但不知怎的,他想:再信一回罢。
王小元抿着嘴坐了好一会儿,终于下定决心站起身来。他握紧了那张纸,收进怀里却又怕皱了,反复取出,叠了几趟。他的步子也似是粘在了一块,犹犹豫豫,看得金少爷直皱眉头。
“那…我先行一步。”他低声道,看了一眼金乌。“明日再见。”
那人不理他,只是困倦地拨弄着酒盅,手指在杯沿轻轻转动。当王小元走到往前庭去的门时,忽而听得身后传来一声脆响。他赶忙回头望去,才发现原来是他家少爷失慎摔碎了酒坛。
金乌正皱着眉望着那打碎的酒坛子,见王小元怔怔地回过头来,他嫌恶似的摆了摆手,道。
“再见再见,再也不见。”
第78章 (三十八)一心付一人
左三娘入房来时,只见金乌伏在案上专心致志地写画。
客舍一侧的帘门是敞着的,月光清辉如水,漫在菱格砖上。门外是抽着碧绿新芽的梧桐树,掌大的翠叶在夜风里发出悦耳的窸窣声,和着细微的春虫鸣叫,犹如一首清丽小曲。春气融暖,正是万物苏甦时。

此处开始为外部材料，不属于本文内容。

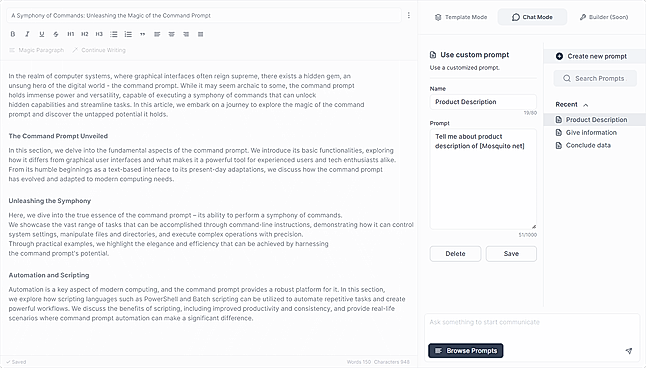The width and height of the screenshot is (646, 368).
Task: Send the chat message
Action: (x=629, y=351)
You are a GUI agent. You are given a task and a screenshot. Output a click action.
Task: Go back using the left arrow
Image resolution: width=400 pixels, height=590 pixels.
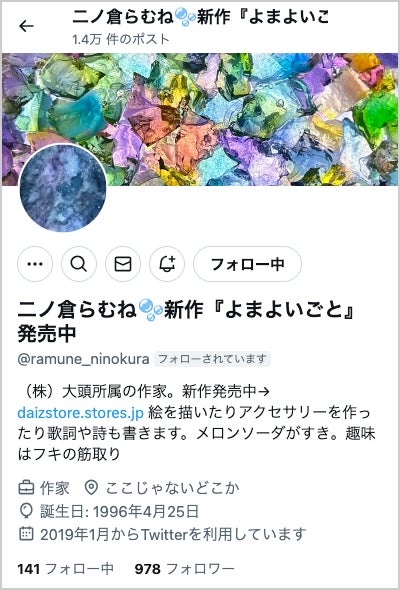pos(26,26)
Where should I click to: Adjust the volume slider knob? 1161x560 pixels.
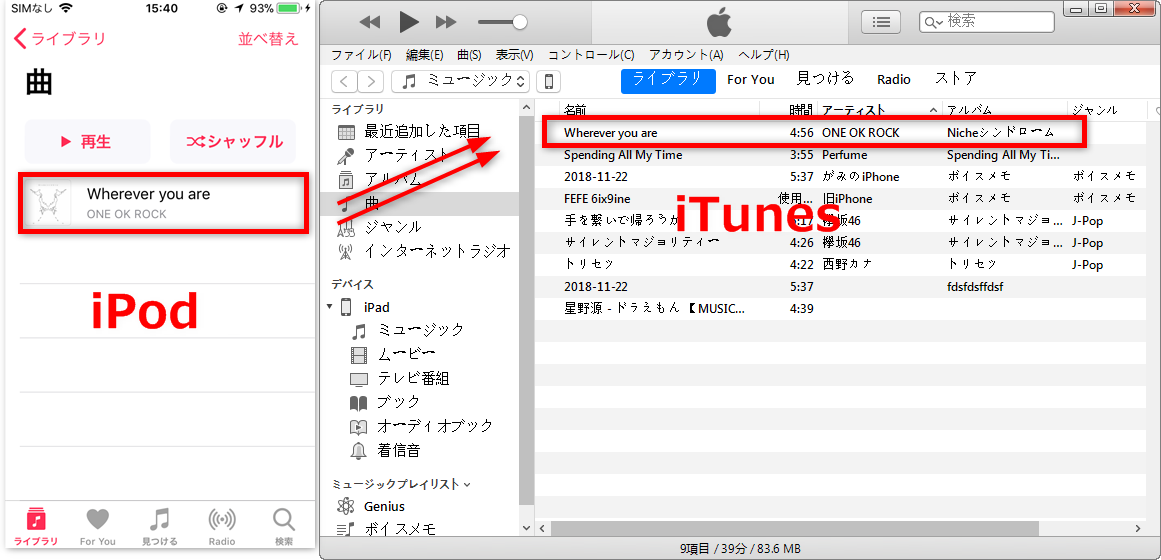coord(519,22)

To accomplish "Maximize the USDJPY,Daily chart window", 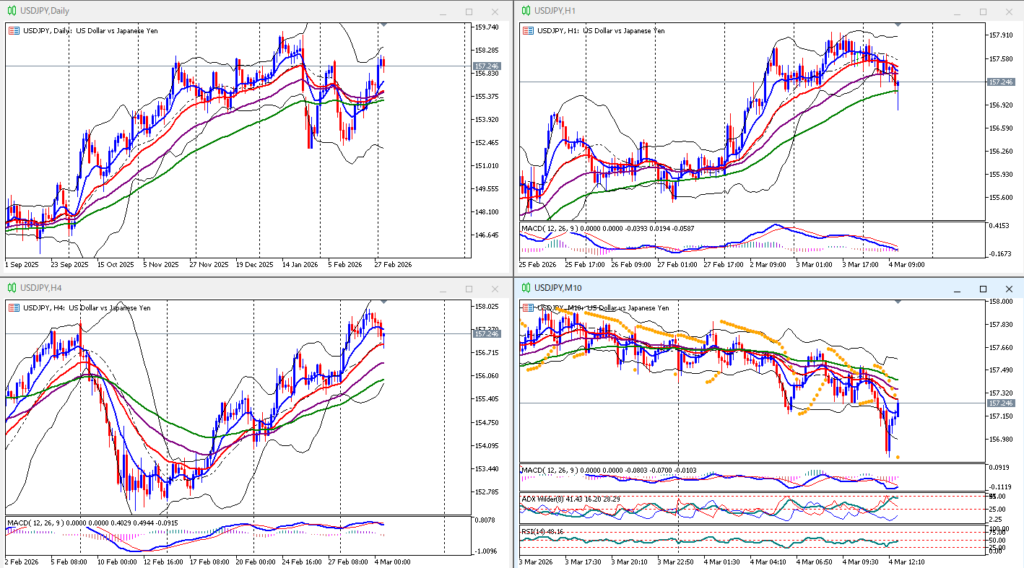I will 469,11.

蜂蜡的火豆颤颤跳动,在金乌脸上映下或浅或深的阴影。这人时而望着梧桐树发愣,茫然无措的神色在面上一闪而过;时而在烛光里神秘地扬起嘴角,似是在思考欢欣之事。
左三娘蹑手蹑脚地接近,却依旧被他敏锐地抓了个现行。金乌托着下巴望着夜色,头也不回递了张笺纸道,“给你。”
三娘伸手接过,笑道:“甚么物事?”她将那笺纸细细一看,顿时一惊。但见碧纹苔笺上用深石色勾着支金花簪子,一旁画着对玉耳珰,正是前几夜众人饮酒时她与金乌说起过的饰物。
她惊道。“你…你这是……”
金乌回过头来望着她,眼里跃动着狡黠的光。“金花簪、玉耳珰,不是说要我送你么?”
他上回进银楼里瞥了一眼,便依着模样画了下来。金乌这人哪处都坏,但脑瓜子就是灵光,别人托过一次的事怎么都忘不得,只得时刻惦记在心里。
三娘恼道,“我要的是真金实银,怎么得了张笺纸?”不过她瞧着苔笺纸上深深浅浅的笔痕,想到这是心慕之人一笔一划绘成,心里顿时似吃了蜜般丝甜,对其爱不释手。
烛光摇曳中,金乌闭了眼,故意拉着脸道。“这难道不是金花簪?本少爷辛辛苦苦画了来送你,不要算了!”说着便来向三娘抢那画纸。
三娘可舍不得这画儿,赶忙往怀中一塞,鼓起腮帮:“我塞胸口里啦,有本事你来碰姑娘家的身子!”